### Passage shown
112 I find that POP has proven that it suffered actual loss in reliance on the false Representation and I assess such loss to be $3.5m. I explain how I arrive at these findings, addressing as I do so the S 27 Defendants’ objections in turn.
113 It is undisputed that, at the time of H8 and POP’s acquisition of the Company, the Company’s two main assets were the properties at 34KB and 8ER, which were used for foreign worker dormitories. William agreed in cross-examination that there was a significant difference in value between a dormitory that could accommodate 130 workers and one that could accommodate 362 workers. Thus, it cannot be gainsaid that POP suffered a loss by acquiring 34KB (through its acquisition of the Company) on the basis of the 34KB dormitory having a capacity of 362 workers when the actual value of 34KB was less, since the dormitory had a (legally approved) capacity of only 130 workers.
######
From the excerpt on POP's loss, transcribe the passage word for word, beginning at "113 It is undisputed" and ending after "only 130 workers.".
### Supplied data
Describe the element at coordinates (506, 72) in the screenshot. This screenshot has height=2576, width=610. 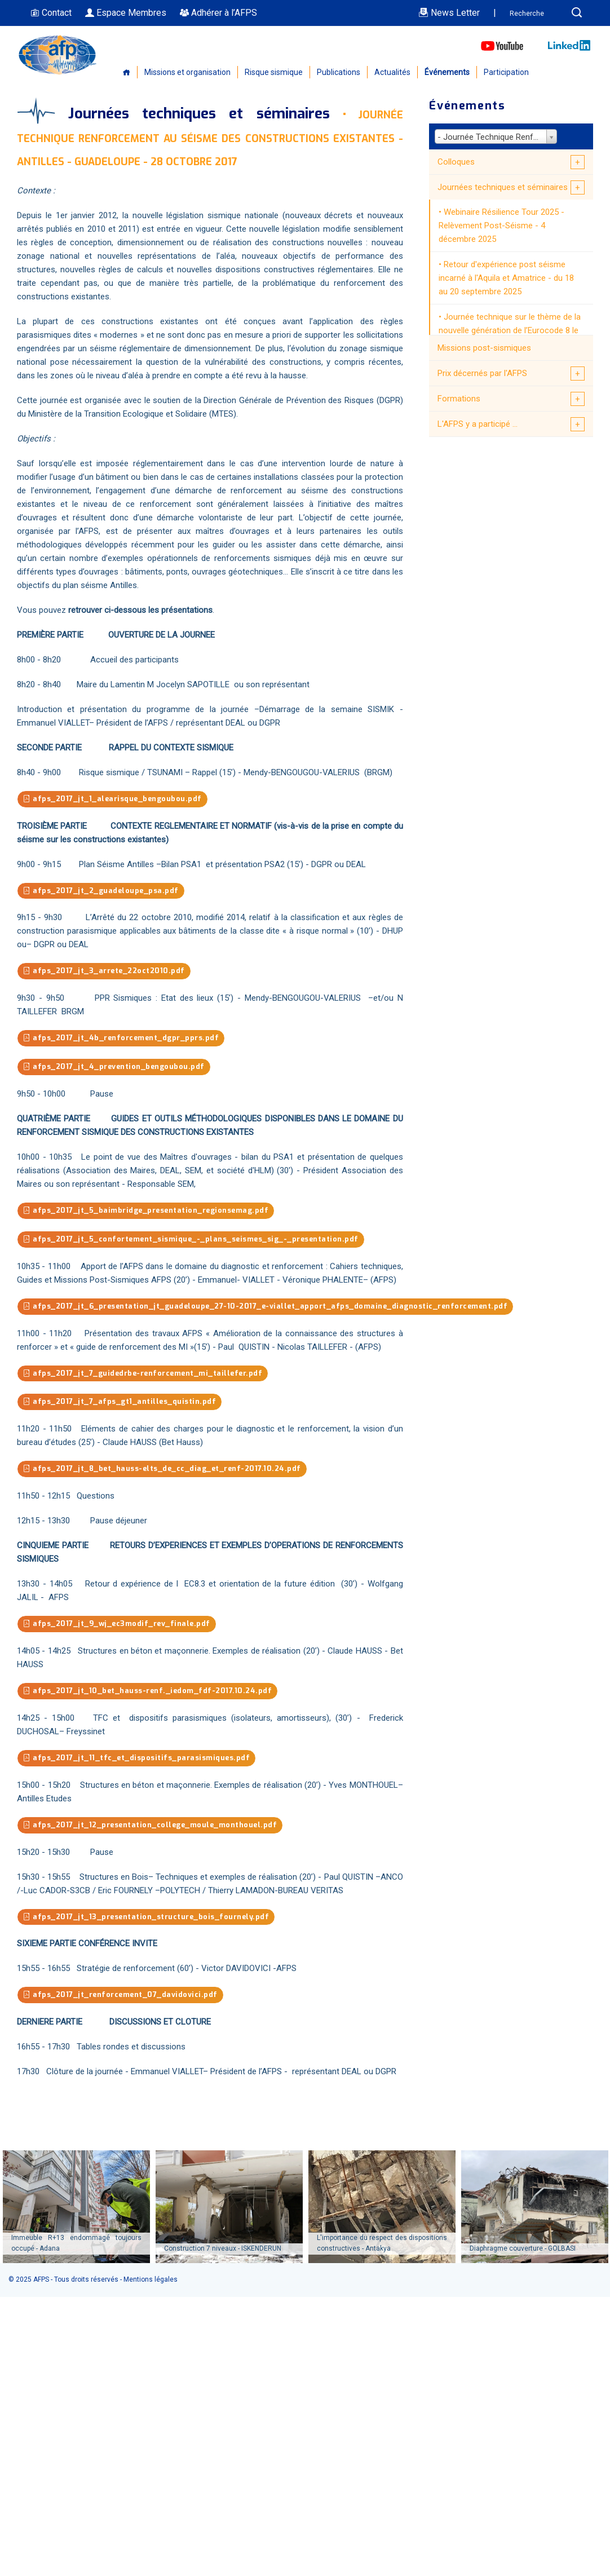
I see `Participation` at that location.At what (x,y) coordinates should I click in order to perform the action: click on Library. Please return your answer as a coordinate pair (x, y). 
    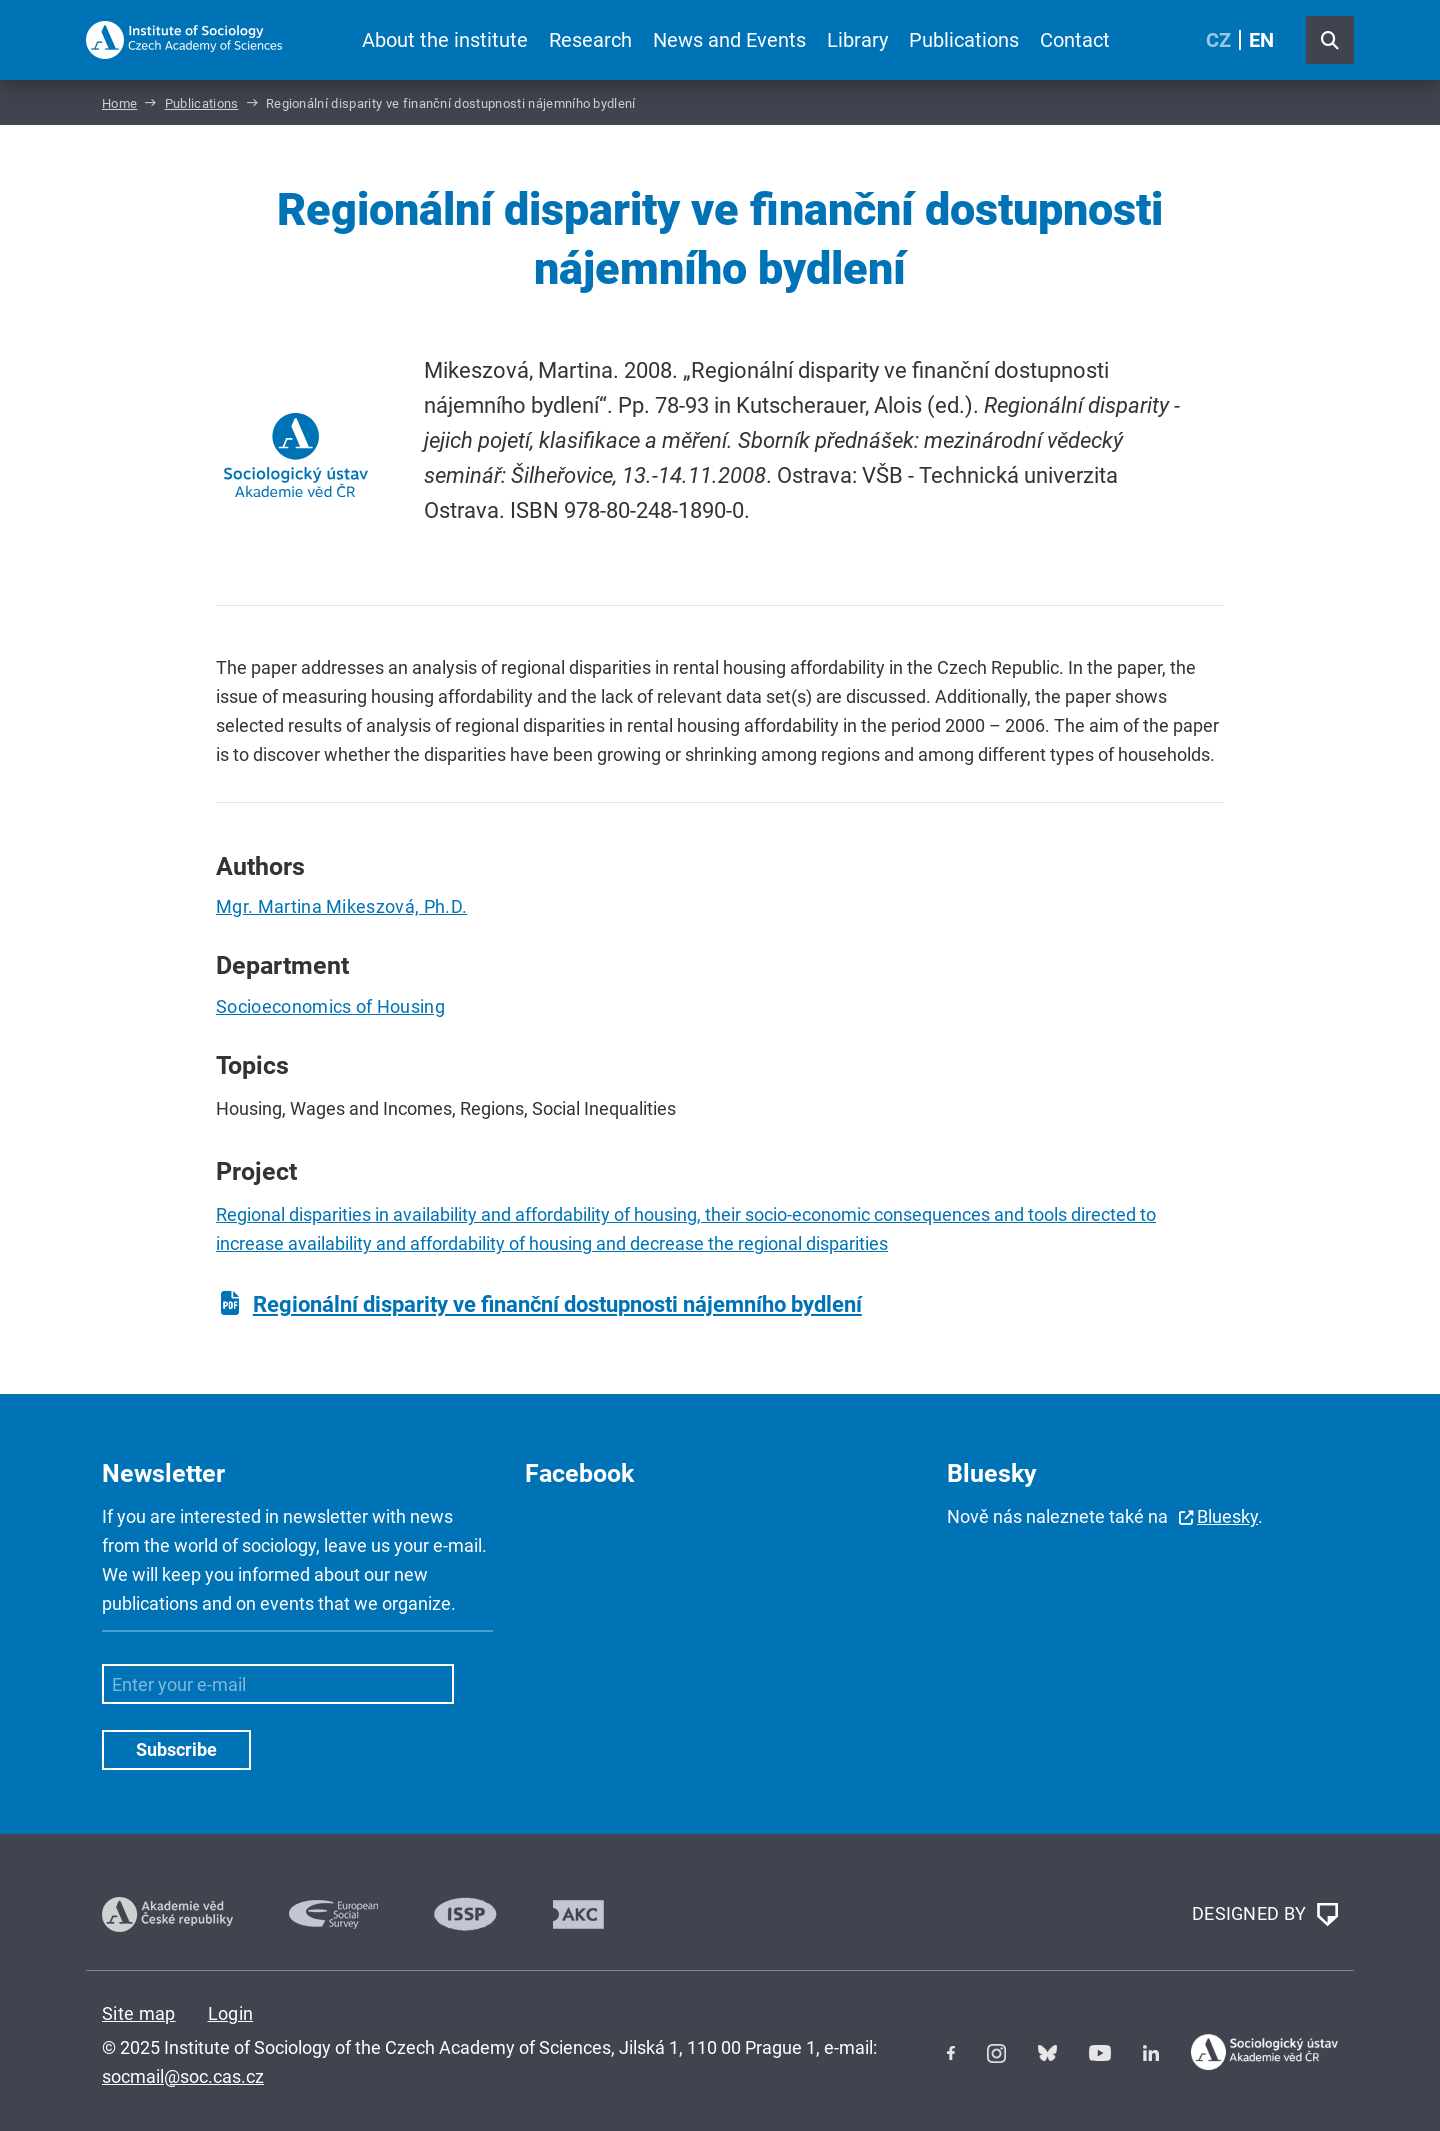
######
> _Written answer_:
113 It is undisputed that, at the time of H8 and POP’s acquisition of the Company, the Company’s two main assets were the properties at 34KB and 8ER, which were used for foreign worker dormitories. William agreed in cross-examination that there was a significant difference in value between a dormitory that could accommodate 130 workers and one that could accommodate 362 workers. Thus, it cannot be gainsaid that POP suffered a loss by acquiring 34KB (through its acquisition of the Company) on the basis of the 34KB dormitory having a capacity of 362 workers when the actual value of 34KB was less, since the dormitory had a (legally approved) capacity of only 130 workers.